Nana nana, urodziny Natana. Reportaż z rodzinnego przyjęcia
Zawsze, kiedy wybieram się na przyjęcie do najbliższej rodziny, zastanawiam się, czy brać ze sobą aparat? Przecież co roku są urodziny, podobni goście, sekwencja prezenty-buziaki-tort-sto lat. A jednak żałowałabym, żeby coś umknęło. Lubię po dłuższym czasie zaglądać do takich rodzinnych zdjęć, bo widzę jak czas nas zmienia. Dzieciaki rosną, choć w każdym wieku są słodkie.
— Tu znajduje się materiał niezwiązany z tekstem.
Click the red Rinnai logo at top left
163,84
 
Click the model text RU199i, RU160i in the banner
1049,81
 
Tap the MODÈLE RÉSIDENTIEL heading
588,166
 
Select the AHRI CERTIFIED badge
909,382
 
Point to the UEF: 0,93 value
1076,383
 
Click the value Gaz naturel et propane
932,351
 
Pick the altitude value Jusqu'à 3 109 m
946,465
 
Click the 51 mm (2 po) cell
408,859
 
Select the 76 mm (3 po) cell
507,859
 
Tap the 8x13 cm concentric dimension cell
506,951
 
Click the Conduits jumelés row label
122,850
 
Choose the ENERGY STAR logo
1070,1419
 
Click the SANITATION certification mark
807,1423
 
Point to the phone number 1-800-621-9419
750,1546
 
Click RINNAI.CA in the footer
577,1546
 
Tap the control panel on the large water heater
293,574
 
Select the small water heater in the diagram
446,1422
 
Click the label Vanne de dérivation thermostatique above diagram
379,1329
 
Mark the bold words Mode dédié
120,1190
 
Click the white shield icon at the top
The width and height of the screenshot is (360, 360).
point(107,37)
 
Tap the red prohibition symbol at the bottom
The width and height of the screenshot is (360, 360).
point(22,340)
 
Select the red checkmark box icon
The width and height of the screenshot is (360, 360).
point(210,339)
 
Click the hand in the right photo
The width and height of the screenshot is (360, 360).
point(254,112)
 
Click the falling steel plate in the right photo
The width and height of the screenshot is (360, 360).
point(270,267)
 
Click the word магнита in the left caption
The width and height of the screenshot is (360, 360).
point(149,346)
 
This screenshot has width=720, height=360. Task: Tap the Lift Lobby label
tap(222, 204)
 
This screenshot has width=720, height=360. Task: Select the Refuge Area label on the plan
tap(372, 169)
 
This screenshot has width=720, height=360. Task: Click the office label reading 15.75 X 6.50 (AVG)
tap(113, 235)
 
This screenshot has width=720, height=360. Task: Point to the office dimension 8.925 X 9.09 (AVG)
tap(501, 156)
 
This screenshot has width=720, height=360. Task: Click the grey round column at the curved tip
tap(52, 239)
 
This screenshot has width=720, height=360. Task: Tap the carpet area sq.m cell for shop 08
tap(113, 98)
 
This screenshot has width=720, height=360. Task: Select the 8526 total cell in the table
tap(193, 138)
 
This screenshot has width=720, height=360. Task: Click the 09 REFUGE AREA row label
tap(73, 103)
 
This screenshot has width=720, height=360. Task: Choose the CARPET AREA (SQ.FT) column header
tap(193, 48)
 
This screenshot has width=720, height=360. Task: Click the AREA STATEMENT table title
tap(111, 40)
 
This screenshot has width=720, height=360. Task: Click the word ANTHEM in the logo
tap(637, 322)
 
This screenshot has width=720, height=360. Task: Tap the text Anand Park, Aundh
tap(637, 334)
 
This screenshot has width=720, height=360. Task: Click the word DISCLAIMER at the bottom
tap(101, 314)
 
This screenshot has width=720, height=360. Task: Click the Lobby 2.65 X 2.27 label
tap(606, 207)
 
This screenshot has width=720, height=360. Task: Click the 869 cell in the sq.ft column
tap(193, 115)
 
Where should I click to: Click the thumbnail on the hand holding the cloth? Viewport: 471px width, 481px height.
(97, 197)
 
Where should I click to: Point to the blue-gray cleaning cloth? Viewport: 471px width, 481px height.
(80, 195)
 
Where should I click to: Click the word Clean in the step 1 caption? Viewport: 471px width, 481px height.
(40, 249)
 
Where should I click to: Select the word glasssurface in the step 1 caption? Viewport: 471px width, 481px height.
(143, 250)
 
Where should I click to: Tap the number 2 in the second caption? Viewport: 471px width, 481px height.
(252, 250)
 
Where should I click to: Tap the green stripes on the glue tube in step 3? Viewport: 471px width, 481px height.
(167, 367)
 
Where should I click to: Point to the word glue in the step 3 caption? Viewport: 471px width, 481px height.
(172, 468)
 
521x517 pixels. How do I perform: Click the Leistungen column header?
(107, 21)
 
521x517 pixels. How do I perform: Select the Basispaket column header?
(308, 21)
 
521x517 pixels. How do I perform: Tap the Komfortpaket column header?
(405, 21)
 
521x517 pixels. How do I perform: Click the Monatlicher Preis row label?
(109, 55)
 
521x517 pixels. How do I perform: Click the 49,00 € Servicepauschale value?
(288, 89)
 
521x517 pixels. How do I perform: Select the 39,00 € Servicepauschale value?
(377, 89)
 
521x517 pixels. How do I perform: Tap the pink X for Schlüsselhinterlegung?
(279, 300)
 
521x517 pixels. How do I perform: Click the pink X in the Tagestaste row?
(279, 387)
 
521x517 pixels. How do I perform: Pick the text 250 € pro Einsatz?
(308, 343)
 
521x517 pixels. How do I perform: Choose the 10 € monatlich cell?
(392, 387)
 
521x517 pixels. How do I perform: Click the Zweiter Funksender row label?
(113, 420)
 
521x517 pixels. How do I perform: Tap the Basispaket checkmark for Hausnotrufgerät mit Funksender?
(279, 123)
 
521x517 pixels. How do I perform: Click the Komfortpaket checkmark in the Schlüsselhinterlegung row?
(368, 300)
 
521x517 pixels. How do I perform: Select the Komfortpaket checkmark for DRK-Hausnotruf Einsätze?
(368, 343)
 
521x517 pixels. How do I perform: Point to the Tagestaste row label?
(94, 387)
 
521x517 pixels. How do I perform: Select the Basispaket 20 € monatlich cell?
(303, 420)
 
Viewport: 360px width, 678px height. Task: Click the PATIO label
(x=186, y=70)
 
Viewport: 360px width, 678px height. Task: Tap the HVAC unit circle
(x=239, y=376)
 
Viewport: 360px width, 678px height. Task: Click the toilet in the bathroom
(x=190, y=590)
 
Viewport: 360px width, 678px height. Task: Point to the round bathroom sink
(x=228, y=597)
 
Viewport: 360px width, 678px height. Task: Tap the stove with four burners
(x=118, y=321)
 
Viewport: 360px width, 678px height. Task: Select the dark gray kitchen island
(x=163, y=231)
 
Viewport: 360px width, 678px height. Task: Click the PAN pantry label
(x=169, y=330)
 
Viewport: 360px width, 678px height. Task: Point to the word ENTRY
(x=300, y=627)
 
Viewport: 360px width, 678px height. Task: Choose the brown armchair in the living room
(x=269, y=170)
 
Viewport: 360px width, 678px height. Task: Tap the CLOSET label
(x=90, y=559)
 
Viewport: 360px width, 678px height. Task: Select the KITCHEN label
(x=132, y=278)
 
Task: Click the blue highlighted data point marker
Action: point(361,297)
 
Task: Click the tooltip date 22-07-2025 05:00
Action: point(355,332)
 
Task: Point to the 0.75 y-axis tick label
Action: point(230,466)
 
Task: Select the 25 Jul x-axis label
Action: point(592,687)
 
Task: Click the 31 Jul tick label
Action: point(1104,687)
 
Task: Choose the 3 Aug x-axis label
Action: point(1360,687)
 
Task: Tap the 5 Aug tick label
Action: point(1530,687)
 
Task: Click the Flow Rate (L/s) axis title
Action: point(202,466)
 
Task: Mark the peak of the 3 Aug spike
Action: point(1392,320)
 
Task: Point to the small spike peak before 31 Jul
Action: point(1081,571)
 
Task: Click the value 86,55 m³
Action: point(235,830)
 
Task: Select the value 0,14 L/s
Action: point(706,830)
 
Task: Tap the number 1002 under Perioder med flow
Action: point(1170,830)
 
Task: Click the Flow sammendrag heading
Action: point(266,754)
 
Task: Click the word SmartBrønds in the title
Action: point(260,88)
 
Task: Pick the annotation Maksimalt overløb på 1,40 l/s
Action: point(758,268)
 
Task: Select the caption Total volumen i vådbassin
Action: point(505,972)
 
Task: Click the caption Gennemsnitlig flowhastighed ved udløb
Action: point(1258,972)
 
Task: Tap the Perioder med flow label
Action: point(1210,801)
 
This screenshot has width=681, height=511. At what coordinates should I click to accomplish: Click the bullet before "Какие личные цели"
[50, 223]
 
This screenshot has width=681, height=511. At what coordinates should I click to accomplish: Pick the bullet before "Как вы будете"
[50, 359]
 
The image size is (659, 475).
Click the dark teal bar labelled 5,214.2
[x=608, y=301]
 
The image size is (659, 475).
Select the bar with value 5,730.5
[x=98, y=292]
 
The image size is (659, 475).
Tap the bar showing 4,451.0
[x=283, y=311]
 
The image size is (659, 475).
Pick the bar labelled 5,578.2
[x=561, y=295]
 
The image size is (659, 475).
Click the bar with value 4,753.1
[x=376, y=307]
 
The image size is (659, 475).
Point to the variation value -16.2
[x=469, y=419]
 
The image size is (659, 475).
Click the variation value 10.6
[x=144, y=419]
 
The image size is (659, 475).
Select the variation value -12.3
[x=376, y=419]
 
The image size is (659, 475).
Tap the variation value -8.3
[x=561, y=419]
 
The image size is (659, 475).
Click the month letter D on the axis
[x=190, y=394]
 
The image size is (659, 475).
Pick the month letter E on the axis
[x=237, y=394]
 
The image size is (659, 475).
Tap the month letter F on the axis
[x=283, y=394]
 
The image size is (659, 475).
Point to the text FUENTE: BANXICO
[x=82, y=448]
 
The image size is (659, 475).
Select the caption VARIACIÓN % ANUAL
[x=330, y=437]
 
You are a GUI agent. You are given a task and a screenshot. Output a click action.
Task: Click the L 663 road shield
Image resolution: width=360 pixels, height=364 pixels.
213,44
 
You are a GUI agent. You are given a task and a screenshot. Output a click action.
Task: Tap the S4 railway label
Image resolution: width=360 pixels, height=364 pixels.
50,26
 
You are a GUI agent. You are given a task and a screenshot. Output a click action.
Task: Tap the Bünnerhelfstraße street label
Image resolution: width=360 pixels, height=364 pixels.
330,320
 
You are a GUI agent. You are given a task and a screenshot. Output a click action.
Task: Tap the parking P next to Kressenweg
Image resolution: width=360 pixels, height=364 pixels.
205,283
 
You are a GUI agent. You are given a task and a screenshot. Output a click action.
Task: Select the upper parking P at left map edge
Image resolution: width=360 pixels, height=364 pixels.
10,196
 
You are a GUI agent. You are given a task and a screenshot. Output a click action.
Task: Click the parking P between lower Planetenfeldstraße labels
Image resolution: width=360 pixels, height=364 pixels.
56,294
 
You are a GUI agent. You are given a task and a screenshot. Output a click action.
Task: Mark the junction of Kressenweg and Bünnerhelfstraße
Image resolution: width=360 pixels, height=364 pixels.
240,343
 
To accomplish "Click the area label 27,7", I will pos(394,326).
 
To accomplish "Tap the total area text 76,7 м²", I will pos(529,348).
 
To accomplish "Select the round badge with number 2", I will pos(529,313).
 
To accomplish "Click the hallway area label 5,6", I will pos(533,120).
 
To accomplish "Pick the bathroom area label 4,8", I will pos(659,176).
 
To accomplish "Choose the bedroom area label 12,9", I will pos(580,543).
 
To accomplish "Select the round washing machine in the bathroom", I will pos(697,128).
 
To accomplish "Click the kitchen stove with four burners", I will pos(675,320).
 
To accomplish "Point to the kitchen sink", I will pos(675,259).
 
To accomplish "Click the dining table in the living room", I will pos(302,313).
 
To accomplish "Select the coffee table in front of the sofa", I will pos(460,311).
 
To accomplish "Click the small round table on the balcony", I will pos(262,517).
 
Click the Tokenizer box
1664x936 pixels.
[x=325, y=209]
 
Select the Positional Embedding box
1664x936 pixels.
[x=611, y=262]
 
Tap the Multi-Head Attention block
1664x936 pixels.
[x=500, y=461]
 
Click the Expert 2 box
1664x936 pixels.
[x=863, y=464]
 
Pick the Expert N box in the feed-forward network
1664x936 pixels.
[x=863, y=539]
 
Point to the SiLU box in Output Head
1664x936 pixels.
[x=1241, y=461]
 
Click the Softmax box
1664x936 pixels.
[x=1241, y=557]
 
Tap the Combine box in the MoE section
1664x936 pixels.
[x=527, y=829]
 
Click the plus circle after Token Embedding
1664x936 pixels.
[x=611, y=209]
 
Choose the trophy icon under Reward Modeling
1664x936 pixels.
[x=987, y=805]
Dylemat, czy zabierać ze sobą aparat na przyjęcie, to też wybór między wyostrzaniem wzroku na ciekawe kadry, a skupieniem na rozmowie, zabawie, pełnym uczestnictwie. Na szczęście udaje mi się pogodzić wszystko, a potem sama nie wiem, jak zdołałam spróbować tych pyszności na stole, zagaić do gości i jeszcze mieć reportaż z tego wydarzenia. Kogo zazwyczaj brakuje na zdjęciach? A no mnie:) Czasami proszę o jedno pamiątkowe zdjęcie i tyle mi wystarczy, by nie czuć się jak duch:)
Natan skończył już 4 lata. Prowadzi wesołe życie małego chłopca, ale przede wszystkim daje szczęście innym. Pomiędzy zdjęciami zdołałam skraść mu ze sto buziaków.
😍😍😍 Cudne zdjęcia, jakby okiem ducha… ( robiłaś wszystkie jednym obiektywem?)
Dzięki! Tak, 35 mm:)
Kolejne cudne kadry 🙂
Dzięki! Po Twoich komentarzach czuję, że patrzymy na świat podobnie:)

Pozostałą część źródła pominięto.